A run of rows

>>

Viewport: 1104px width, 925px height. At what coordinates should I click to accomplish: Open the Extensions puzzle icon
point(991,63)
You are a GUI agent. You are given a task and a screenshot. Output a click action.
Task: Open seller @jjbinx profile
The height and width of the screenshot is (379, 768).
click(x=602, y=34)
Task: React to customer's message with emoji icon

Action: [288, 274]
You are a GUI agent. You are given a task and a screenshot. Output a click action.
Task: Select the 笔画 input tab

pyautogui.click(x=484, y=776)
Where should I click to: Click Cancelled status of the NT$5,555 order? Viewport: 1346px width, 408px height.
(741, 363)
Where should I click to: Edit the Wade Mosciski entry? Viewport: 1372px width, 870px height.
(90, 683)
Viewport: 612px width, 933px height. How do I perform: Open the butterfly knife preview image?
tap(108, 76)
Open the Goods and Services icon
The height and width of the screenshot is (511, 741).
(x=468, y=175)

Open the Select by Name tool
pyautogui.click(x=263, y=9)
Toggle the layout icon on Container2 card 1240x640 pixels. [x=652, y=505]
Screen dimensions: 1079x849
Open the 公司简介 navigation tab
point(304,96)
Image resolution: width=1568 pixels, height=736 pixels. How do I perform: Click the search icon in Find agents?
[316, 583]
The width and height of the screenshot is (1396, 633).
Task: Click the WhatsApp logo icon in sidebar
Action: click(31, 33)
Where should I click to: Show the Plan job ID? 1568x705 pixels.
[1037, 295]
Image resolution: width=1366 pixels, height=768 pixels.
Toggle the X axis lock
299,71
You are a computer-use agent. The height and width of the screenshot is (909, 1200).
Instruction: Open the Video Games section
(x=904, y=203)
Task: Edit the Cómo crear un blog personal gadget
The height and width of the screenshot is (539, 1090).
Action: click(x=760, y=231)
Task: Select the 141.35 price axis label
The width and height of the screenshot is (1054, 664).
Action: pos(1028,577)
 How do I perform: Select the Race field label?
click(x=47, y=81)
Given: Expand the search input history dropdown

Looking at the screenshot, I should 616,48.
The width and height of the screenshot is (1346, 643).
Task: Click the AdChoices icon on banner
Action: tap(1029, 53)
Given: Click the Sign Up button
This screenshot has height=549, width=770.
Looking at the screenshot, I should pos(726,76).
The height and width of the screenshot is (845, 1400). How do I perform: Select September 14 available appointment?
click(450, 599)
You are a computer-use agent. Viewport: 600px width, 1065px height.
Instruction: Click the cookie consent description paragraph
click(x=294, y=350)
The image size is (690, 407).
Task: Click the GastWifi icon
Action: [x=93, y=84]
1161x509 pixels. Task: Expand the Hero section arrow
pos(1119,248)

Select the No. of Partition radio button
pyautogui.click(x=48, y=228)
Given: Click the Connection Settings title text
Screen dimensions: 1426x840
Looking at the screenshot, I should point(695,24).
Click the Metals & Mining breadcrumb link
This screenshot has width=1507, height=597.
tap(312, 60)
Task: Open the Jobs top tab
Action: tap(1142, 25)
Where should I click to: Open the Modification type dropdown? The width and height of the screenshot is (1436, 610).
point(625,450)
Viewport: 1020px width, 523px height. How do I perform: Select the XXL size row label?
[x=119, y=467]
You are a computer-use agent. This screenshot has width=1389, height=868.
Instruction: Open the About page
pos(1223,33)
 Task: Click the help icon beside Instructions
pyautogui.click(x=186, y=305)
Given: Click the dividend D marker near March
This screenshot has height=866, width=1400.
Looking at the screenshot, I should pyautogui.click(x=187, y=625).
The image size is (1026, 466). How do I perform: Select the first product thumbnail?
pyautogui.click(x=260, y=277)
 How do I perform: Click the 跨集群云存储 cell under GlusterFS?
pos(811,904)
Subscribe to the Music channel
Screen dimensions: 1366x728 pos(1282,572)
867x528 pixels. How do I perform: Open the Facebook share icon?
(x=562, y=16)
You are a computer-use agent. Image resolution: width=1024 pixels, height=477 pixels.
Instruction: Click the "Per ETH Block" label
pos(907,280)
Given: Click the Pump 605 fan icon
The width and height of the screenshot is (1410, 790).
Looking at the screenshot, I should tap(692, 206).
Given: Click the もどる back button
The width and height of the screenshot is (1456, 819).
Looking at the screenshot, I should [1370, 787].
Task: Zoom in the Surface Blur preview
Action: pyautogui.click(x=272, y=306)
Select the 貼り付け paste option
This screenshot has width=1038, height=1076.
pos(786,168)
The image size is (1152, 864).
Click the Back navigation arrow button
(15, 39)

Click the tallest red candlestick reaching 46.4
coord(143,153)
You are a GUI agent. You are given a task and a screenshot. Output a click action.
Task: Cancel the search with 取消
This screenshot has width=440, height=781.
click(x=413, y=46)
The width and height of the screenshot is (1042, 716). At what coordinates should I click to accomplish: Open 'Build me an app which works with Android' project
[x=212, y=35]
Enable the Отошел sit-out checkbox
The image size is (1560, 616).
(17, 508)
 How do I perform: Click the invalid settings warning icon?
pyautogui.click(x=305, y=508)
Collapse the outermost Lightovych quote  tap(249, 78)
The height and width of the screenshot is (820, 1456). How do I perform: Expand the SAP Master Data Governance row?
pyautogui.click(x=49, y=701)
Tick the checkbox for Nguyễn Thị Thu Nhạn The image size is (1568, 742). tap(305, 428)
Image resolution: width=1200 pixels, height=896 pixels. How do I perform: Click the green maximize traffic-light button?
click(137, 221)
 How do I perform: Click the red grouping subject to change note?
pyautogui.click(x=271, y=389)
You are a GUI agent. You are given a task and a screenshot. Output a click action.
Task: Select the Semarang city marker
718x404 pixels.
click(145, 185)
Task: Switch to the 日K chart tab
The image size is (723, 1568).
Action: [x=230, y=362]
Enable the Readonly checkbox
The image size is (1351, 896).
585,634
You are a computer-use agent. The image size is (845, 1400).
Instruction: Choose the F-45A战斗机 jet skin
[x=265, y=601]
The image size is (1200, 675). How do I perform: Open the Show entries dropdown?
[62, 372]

<<

Copy out all the rows above, switching every "Viewport" to "Window" and leaving everything else unchanged.

Window: 1104px width, 925px height. At what coordinates should I click to accomplish: Open the Extensions puzzle icon
point(991,63)
You are a GUI agent. You are given a task and a screenshot. Output a click action.
Task: Open seller @jjbinx profile
The height and width of the screenshot is (379, 768).
click(x=602, y=34)
Task: React to customer's message with emoji icon

Action: [288, 274]
You are a GUI agent. You are given a task and a screenshot. Output a click action.
Task: Select the 笔画 input tab

pyautogui.click(x=484, y=776)
Where should I click to: Click Cancelled status of the NT$5,555 order? Window: 1346px width, 408px height.
(741, 363)
Where should I click to: Edit the Wade Mosciski entry? Window: 1372px width, 870px height.
(90, 683)
Window: 612px width, 933px height. How do I perform: Open the butterfly knife preview image?
tap(108, 76)
Open the Goods and Services icon
The height and width of the screenshot is (511, 741).
(x=468, y=175)

Open the Select by Name tool
pyautogui.click(x=263, y=9)
Toggle the layout icon on Container2 card 1240x640 pixels. [x=652, y=505]
Screen dimensions: 1079x849
Open the 公司简介 navigation tab
point(304,96)
Image resolution: width=1568 pixels, height=736 pixels. How do I perform: Click the search icon in Find agents?
[316, 583]
The width and height of the screenshot is (1396, 633).
Task: Click the WhatsApp logo icon in sidebar
Action: click(31, 33)
Where should I click to: Show the Plan job ID? 1568x705 pixels.
[1037, 295]
Image resolution: width=1366 pixels, height=768 pixels.
Toggle the X axis lock
299,71
You are a computer-use agent. The height and width of the screenshot is (909, 1200).
Instruction: Open the Video Games section
(x=904, y=203)
Task: Edit the Cómo crear un blog personal gadget
The height and width of the screenshot is (539, 1090).
Action: click(x=760, y=231)
Task: Select the 141.35 price axis label
The width and height of the screenshot is (1054, 664).
Action: pos(1028,577)
 How do I perform: Select the Race field label?
click(x=47, y=81)
Given: Expand the search input history dropdown

Looking at the screenshot, I should 616,48.
The width and height of the screenshot is (1346, 643).
Task: Click the AdChoices icon on banner
Action: tap(1029, 53)
Given: Click the Sign Up button
This screenshot has height=549, width=770.
Looking at the screenshot, I should pos(726,76).
The height and width of the screenshot is (845, 1400). How do I perform: Select September 14 available appointment?
click(450, 599)
You are a computer-use agent. Window: 600px width, 1065px height.
Instruction: Click the cookie consent description paragraph
click(x=294, y=350)
The image size is (690, 407).
Task: Click the GastWifi icon
Action: [x=93, y=84]
1161x509 pixels. Task: Expand the Hero section arrow
pos(1119,248)

Select the No. of Partition radio button
pyautogui.click(x=48, y=228)
Given: Click the Connection Settings title text
Screen dimensions: 1426x840
Looking at the screenshot, I should point(695,24).
Click the Metals & Mining breadcrumb link
This screenshot has width=1507, height=597.
tap(312, 60)
Task: Open the Jobs top tab
Action: tap(1142, 25)
Where should I click to: Open the Modification type dropdown? The width and height of the screenshot is (1436, 610).
point(625,450)
Window: 1020px width, 523px height. How do I perform: Select the XXL size row label?
[x=119, y=467]
You are a computer-use agent. This screenshot has width=1389, height=868.
Instruction: Open the About page
pos(1223,33)
 Task: Click the help icon beside Instructions
pyautogui.click(x=186, y=305)
Given: Click the dividend D marker near March
This screenshot has height=866, width=1400.
Looking at the screenshot, I should pyautogui.click(x=187, y=625).
The image size is (1026, 466). How do I perform: Select the first product thumbnail?
pyautogui.click(x=260, y=277)
 How do I perform: Click the 跨集群云存储 cell under GlusterFS?
pos(811,904)
Subscribe to the Music channel
Screen dimensions: 1366x728 pos(1282,572)
867x528 pixels. How do I perform: Open the Facebook share icon?
(x=562, y=16)
You are a computer-use agent. Image resolution: width=1024 pixels, height=477 pixels.
Instruction: Click the "Per ETH Block" label
pos(907,280)
Given: Click the Pump 605 fan icon
The width and height of the screenshot is (1410, 790).
Looking at the screenshot, I should tap(692, 206).
Given: Click the もどる back button
The width and height of the screenshot is (1456, 819).
Looking at the screenshot, I should [1370, 787].
Task: Zoom in the Surface Blur preview
Action: pyautogui.click(x=272, y=306)
Select the 貼り付け paste option
This screenshot has width=1038, height=1076.
pos(786,168)
The image size is (1152, 864).
Click the Back navigation arrow button
(15, 39)

Click the tallest red candlestick reaching 46.4
coord(143,153)
You are a GUI agent. You are given a task and a screenshot. Output a click action.
Task: Cancel the search with 取消
This screenshot has width=440, height=781.
click(x=413, y=46)
The width and height of the screenshot is (1042, 716). At what coordinates should I click to accomplish: Open 'Build me an app which works with Android' project
[x=212, y=35]
Enable the Отошел sit-out checkbox
The image size is (1560, 616).
(17, 508)
 How do I perform: Click the invalid settings warning icon?
pyautogui.click(x=305, y=508)
Collapse the outermost Lightovych quote  tap(249, 78)
The height and width of the screenshot is (820, 1456). How do I perform: Expand the SAP Master Data Governance row?
pyautogui.click(x=49, y=701)
Tick the checkbox for Nguyễn Thị Thu Nhạn The image size is (1568, 742). tap(305, 428)
Image resolution: width=1200 pixels, height=896 pixels. How do I perform: Click the green maximize traffic-light button?
click(137, 221)
 How do I perform: Click the red grouping subject to change note?
pyautogui.click(x=271, y=389)
You are a GUI agent. You are given a task and a screenshot. Output a click action.
Task: Select the Semarang city marker
718x404 pixels.
click(145, 185)
Task: Switch to the 日K chart tab
The image size is (723, 1568).
Action: [x=230, y=362]
Enable the Readonly checkbox
The image size is (1351, 896).
585,634
You are a computer-use agent. The image size is (845, 1400).
Instruction: Choose the F-45A战斗机 jet skin
[x=265, y=601]
The image size is (1200, 675). How do I perform: Open the Show entries dropdown?
[62, 372]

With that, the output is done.